Os detectives falaram com o advogado, mas a mulher envolvida ainda não apresentou queixa. A polícia britânica afirmou que algumas vítimas podem sentir-se intimidadas devido à pressão da atenção nacional e internacional.
“No que diz respeito às vítimas e sobreviventes de Epstein, esperamos que qualquer pessoa com informações relevantes se manifeste e quero realmente salientar que a nossa porta está aberta sempre que uma vítima ou sobrevivente estiver pronta para colaborar connosco. Estamos prontos para vos receber, seja quando for”, disse Wright.

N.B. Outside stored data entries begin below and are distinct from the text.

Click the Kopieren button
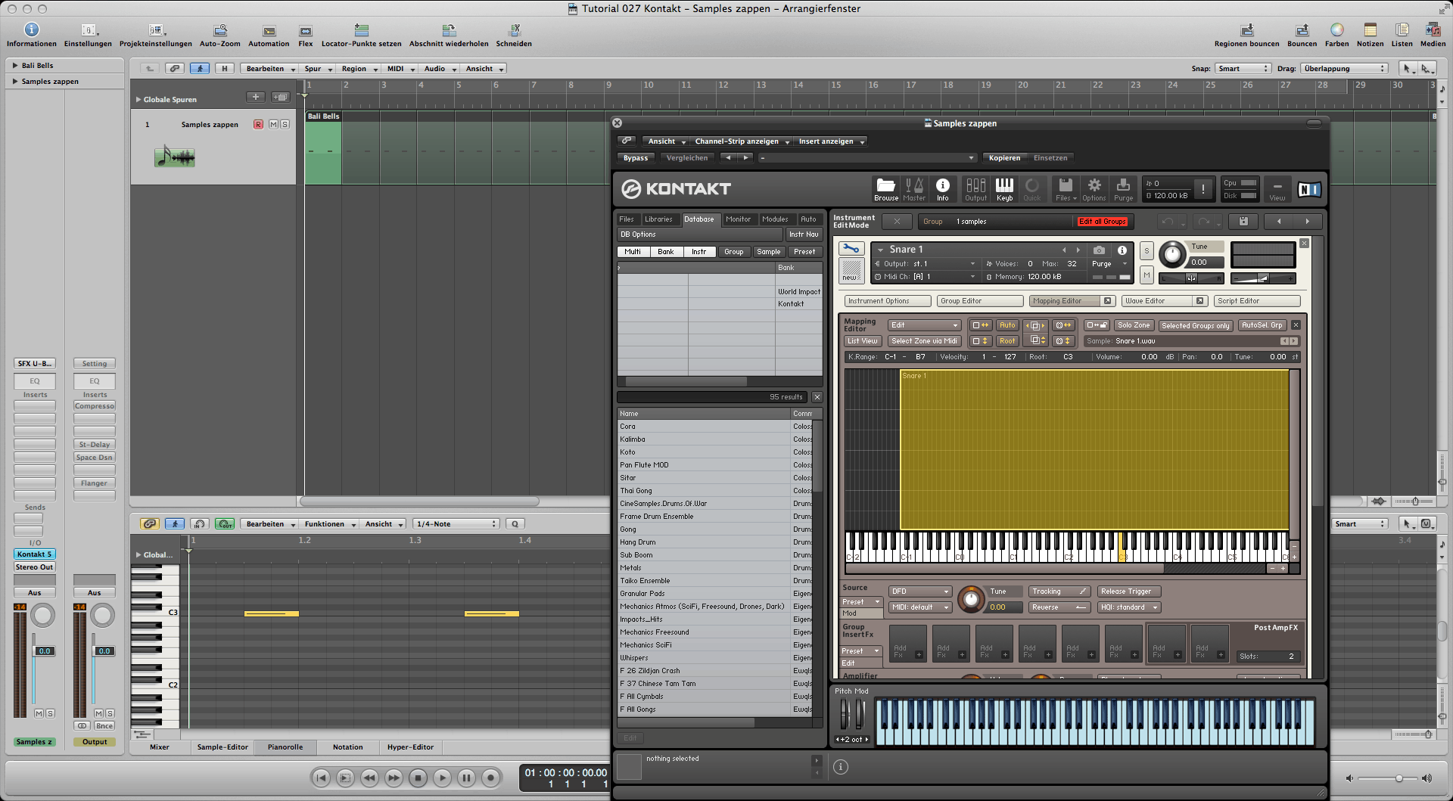The width and height of the screenshot is (1453, 801). coord(1004,158)
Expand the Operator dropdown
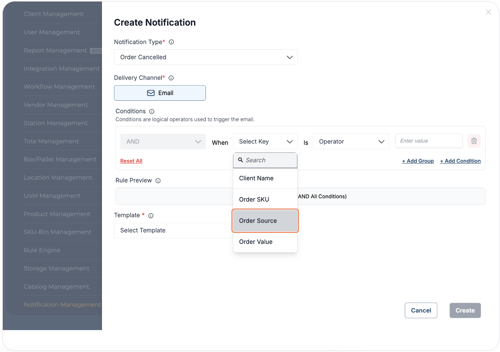The height and width of the screenshot is (352, 500). (x=351, y=141)
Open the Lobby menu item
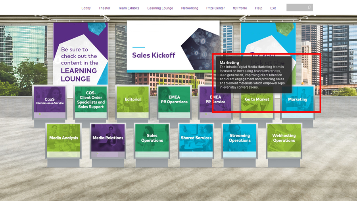 pyautogui.click(x=86, y=8)
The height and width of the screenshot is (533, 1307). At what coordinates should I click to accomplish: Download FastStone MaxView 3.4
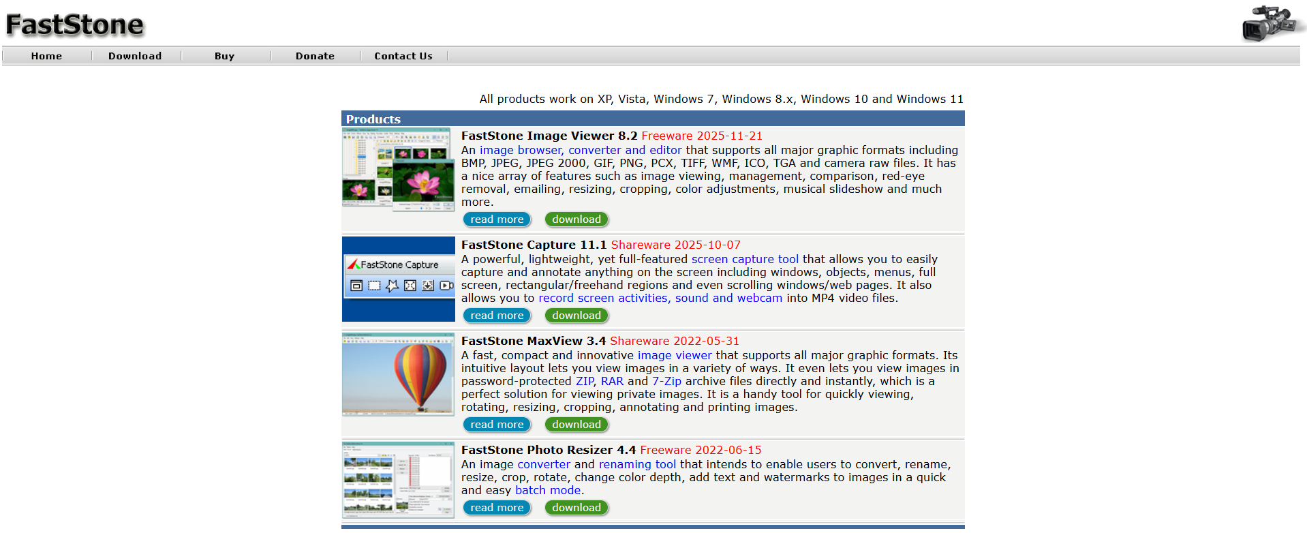pos(576,425)
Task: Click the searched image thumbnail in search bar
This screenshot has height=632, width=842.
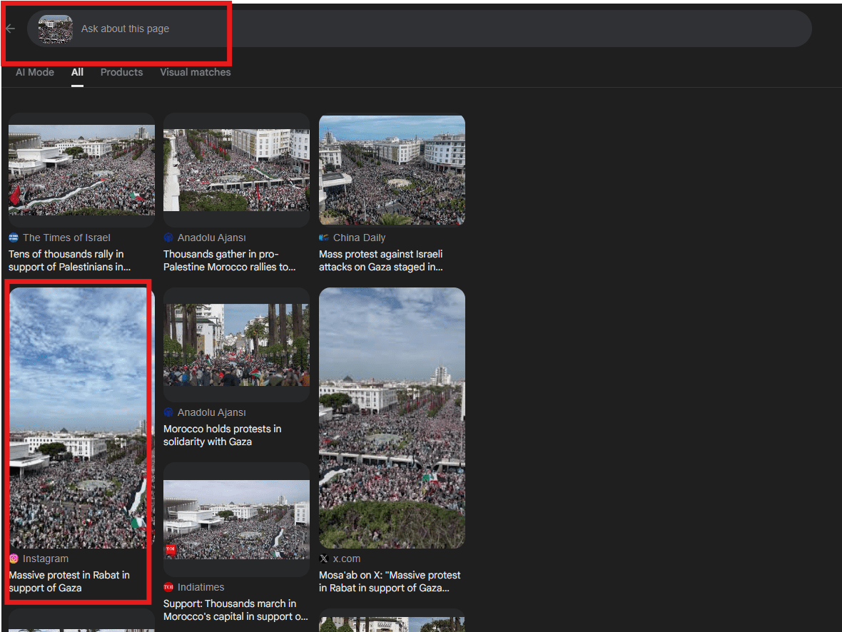Action: coord(56,29)
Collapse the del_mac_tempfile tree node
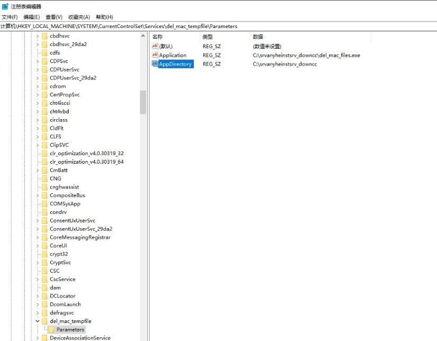The image size is (437, 341). 38,321
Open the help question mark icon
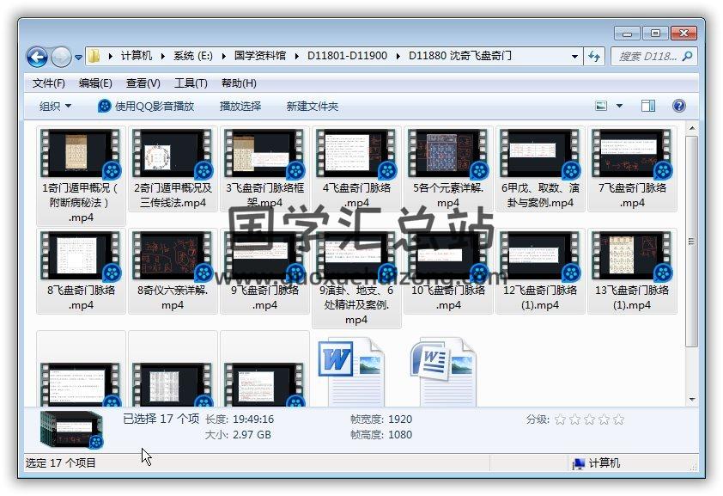Screen dimensions: 723x496 tap(678, 106)
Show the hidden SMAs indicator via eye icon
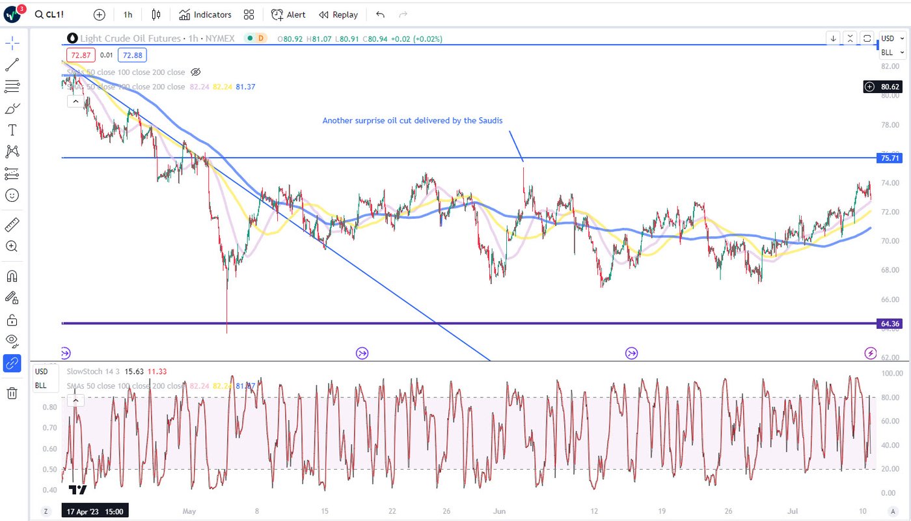Viewport: 911px width, 521px height. point(196,72)
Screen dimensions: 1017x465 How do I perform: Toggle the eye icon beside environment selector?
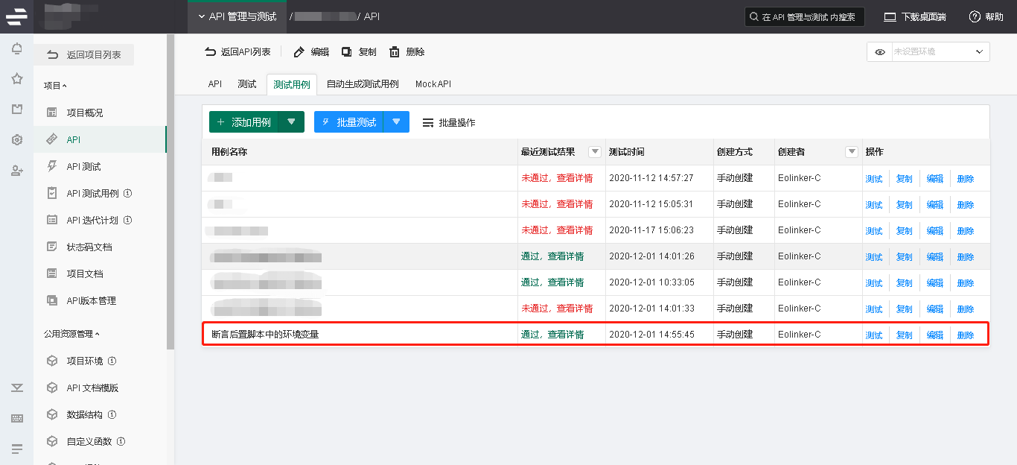coord(880,52)
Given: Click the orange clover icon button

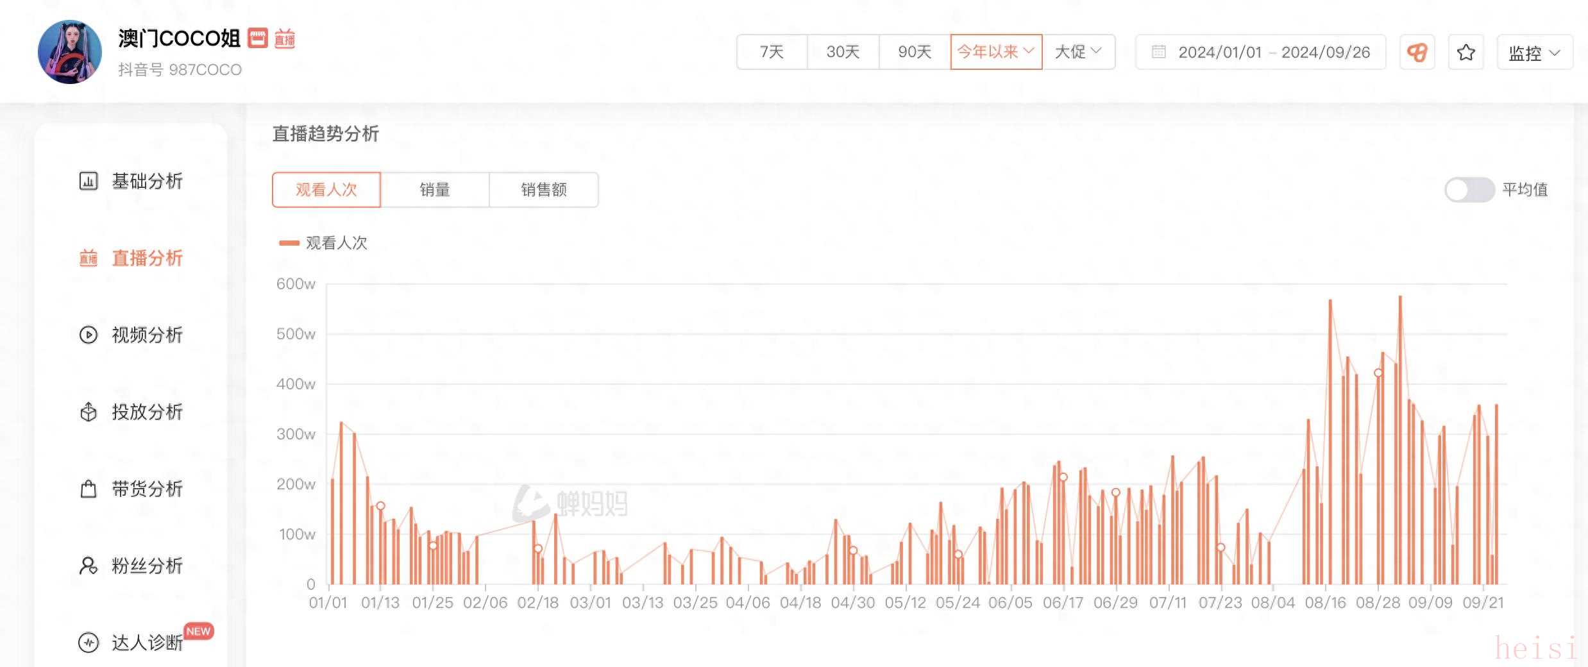Looking at the screenshot, I should tap(1417, 53).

Uma equipa especializada de agentes experientes está a conduzir a investigação, que está a ser tratada como um crime grave, a par de um inquérito de homicídio. Têm também mantido contacto com o Departamento de Justiça dos EUA, mas ainda não receberam nenhum dos documentos de Epstein.
“Isso está em curso, e é algo bastante complexo de se fazer, mas estamos a trabalhar arduamente nisso”, disse Wright. Na quinta-feira, o Governo britânico divulgou documentos confidenciais relacionados com a nomeação de Mountbatten-Windsor como enviado comercial, que revelavam que a falecida rainha tinha pressionado para que ele assumisse o cargo.
No entanto, o rei Carlos, que retirou ao seu irmão os títulos e patrocínios em Outubro passado, afirmou estar profundamente preocupado com a notícia quando Mountbatten-Windsor foi detido e que as autoridades contavam com o “apoio e cooperação total e incondicional” da família.
A Thames Valley não é a única força policial britânica a investigar possíveis crimes relacionados com as informações contidas nos arquivos de Epstein. Na terça-feira, a polícia de Surrey afirmou estar a investigar duas alegações de abuso sexual de menores, uma das quais terá sido cometida na década de 1980 e a outra entre meados da década de 1990 e 2000. Não foram fornecidos mais detalhes sobre quem estaria envolvido.